Making a Biography of Place: the History of Old North Melbourne

Old-Melb-Mobile-Banner-Apr-2026

In this talk, historian Dr Fiona Gatt presents a history of old North Melbourne while reflecting on the process of ‘making’ that history.

Fiona will reflect on why she turned her attention to this small but much-loved suburb, the development of the research process and the key findings of her research. In her book Old North Melbourne, municipal rate books reconstruct the physical nature of the town, the occupational groups, and the rates of home ownership. Alongside this, newspapers, local government and charity organisation records, memoirs and a host of other archives provide insight into the felt connections and aspirations for the local area.

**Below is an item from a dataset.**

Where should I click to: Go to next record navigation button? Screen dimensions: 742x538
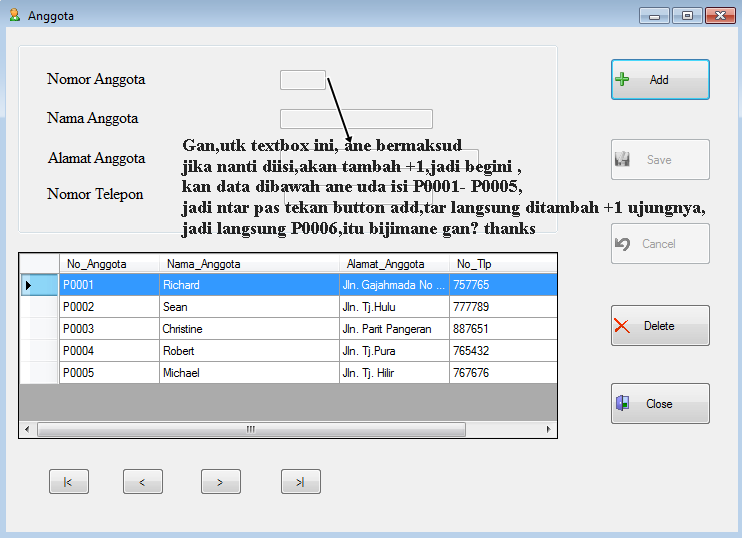(221, 482)
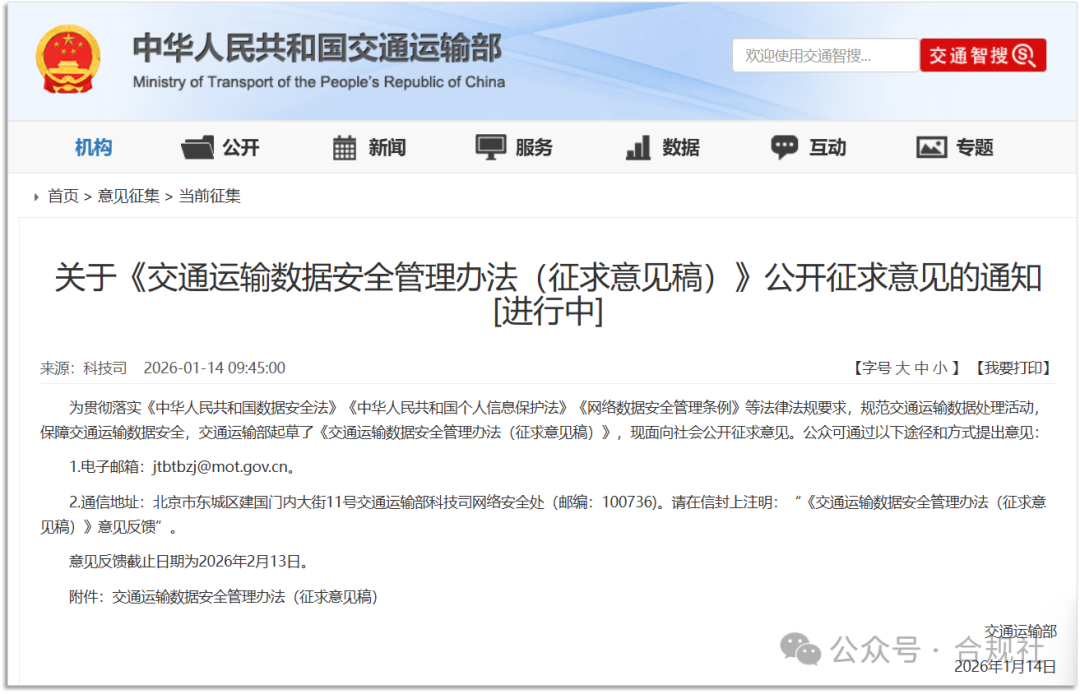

In Old North Melbourne, Fiona argues that class and community were made in the tensions between the aspirations, processes and outcomes of urbanisation, complicated by hierarchies of occupations, religion and ethnicity. It was a place characterised by shifting anxieties which, by the turn of the century, finally settled into its identity as a working-class area. As Fiona will reflect, the history was ‘made’ already; it was her role to uncover the story and to write a history read forwards in time, to capture the biography of the place.

Fiona Gatt works on commissioned histories for significant organisations. She has taught history at Deakin and La Trobe universities. Fiona is currently a Research Fellow at Queensland University of Technology (remotely) and Senior Research Officer at the Wurundjeri Woi-wurrung Cultural Heritage Aboriginal Corporation.